*** Block opens ***

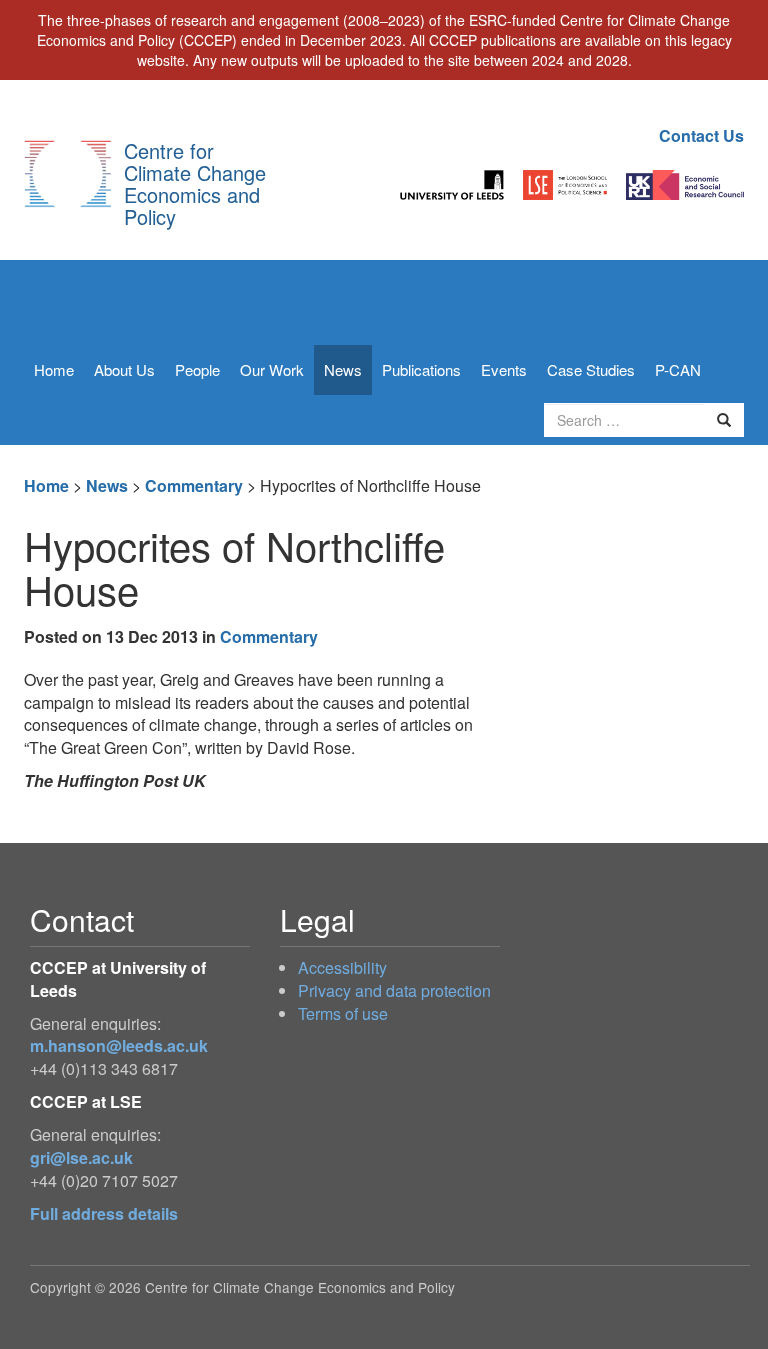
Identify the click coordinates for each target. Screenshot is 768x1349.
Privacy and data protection (394, 990)
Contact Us (701, 135)
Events (504, 369)
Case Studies (591, 369)
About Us (124, 369)
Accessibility (342, 967)
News (343, 369)
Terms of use (343, 1013)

*** Block closes ***

All lines above are to be restated word for word, with pictures excluded.

Identify the click coordinates for each target. Screenshot is 768x1349.
Privacy and data protection (394, 990)
Contact Us (701, 135)
Events (504, 369)
Case Studies (591, 369)
About Us (124, 369)
Accessibility (342, 967)
News (343, 369)
Terms of use (343, 1013)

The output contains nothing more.